Silicon Valley’s Explosive DIY Marketing Tactics

Silicon Valley’s Explosive DIY Marketing Tactics image images 1snapchat logoLooking to beef up your content marketing strategy Silicon Valley style? Check out these three fast growth companies, which use tactics applicable to virtually any business…

#1 Dropcam: Customer & Lead Segmentation

Priced at $149, Dropcam is an HD camera that connects to your home Wi-Fi. Footage is stored in the cloud and accessible from anywhere on your phone or a computer. The camera can also be set on a timer or programmed to turn on when you leave the house and turn off when you come home. Since the company was founded in 2009, Dropcam has raised over $17.8 million in capital.

The marketing secret?

It’s all about segmentation. According to an interview at MailChimp with David Corea (Dropcam’s Marketing Manager), Dropcam has three major segmentation strategies:

  • Give out information on a need to know basis. Mass, irrelevant emails are a major turn-off.
  • Organize contact information about your brand’s biggest fans. By segmenting these customers ahead of time, you have immediate access to your advocates. Dropcam asks their passionate customers to write Amazon reviews or help evangelize from time to time.
  • Use autoresponders. Dropcam saw an amazing 100% conversion rate with customers who received three autoresponders!

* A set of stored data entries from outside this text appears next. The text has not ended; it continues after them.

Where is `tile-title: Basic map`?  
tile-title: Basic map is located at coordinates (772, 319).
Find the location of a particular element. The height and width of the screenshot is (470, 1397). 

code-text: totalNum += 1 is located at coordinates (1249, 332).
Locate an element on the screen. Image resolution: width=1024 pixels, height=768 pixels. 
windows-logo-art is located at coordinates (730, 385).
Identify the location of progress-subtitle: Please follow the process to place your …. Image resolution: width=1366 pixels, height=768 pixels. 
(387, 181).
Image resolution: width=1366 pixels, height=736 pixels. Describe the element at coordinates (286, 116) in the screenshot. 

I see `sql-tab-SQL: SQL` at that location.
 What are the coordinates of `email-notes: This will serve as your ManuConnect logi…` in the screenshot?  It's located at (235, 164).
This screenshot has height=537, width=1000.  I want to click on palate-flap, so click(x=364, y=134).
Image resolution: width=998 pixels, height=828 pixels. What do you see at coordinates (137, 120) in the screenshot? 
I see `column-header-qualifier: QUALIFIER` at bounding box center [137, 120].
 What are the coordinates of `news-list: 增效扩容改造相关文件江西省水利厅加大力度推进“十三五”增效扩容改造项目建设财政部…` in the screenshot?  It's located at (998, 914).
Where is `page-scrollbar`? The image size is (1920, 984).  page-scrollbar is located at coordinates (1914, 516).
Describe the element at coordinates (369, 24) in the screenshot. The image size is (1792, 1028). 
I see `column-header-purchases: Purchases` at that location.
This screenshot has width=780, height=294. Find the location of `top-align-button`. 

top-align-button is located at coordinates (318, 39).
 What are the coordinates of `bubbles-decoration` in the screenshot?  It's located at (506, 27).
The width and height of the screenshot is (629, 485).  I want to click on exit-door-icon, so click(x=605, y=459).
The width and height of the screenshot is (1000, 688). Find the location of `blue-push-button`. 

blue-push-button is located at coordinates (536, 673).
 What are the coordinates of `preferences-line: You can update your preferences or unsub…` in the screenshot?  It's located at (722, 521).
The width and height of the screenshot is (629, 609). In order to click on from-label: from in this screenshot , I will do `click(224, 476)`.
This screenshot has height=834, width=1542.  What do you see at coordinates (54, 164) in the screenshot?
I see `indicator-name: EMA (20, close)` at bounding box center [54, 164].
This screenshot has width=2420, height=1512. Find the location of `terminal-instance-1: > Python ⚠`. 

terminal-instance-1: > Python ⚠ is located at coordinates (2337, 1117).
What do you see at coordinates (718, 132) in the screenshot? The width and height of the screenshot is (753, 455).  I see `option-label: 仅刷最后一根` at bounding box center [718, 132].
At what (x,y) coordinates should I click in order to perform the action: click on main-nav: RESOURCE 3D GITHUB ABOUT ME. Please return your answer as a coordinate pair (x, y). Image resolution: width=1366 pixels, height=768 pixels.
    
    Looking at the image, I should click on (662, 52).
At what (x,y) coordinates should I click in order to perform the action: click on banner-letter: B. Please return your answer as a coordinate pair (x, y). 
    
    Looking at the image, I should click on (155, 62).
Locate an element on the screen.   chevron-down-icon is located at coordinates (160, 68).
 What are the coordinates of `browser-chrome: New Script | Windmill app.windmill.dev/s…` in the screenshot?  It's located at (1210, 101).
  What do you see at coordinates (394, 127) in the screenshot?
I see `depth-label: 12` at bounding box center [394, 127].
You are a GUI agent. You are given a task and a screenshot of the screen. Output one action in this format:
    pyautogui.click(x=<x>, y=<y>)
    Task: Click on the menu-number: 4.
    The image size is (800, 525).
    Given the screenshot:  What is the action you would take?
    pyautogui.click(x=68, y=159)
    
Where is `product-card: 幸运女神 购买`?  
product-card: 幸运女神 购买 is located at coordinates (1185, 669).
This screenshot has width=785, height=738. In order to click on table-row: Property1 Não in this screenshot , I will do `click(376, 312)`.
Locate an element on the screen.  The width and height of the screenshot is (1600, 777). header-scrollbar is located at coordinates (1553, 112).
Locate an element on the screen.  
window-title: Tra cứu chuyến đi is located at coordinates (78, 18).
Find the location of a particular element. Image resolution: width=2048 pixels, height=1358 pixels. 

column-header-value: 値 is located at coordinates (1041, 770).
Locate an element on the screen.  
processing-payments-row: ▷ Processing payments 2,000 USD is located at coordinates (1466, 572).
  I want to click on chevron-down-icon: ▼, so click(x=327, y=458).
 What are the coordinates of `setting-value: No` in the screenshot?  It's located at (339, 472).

#2 Snapchat: Challenging Status Quo

Snapchat is the “real time picture chatting” app for iOS and Android that has probably resulted in several hundred thousand breakups. (What else do you expect from mobile-to-mobile pictures that erase themselves after 10 seconds?) The company has raised $14 million in venture capital and is currently valued over $800 million.

The marketing secret?

A large majority of social apps piggyback on Twitter, Facebook, and other well-established social media channels. The guys at Snapchat are doing their own thing. I’ve searched high and low and found no instances of paid Snapchat marketing. It seems the startup’s success could lie in its complete independence and detachment from other more publicly social “social networks.” By revoking the status quo, Snapchat has cornered its market.

(Not sure just why Snapchat is so successful? This blog post sums it up nicely.)

#3 Square: Let the Customers Sell

Inc. called Jack Dorsey “The Man Who Made the Cash Register Obsolete,” a rather grand epithet that will likely prove to be quite true in the next decade. Dorsey’s Square Card Reader makes it easy for businesses to accept credit cards using an iPad or iPhone. Customers don’t have to have the Square app in order to pay, though the app does make for an even more convenient experience if they do. Square was valued at $3.25 billion last September, and is sure to continue its rise.

The marketing secret?

Square started out on a very small marketing budget. A little less than a year after it was founded, Square had a monthly marketing budget of $3,000. For Square, marketing is all about the inherent value of the product for business owners and for consumers. By highlighting high quality testimonials on their website, Square makes an offer that merchants truly can’t refuse.

What Silicon Valley marketing tactics or content strategies have caught your eye?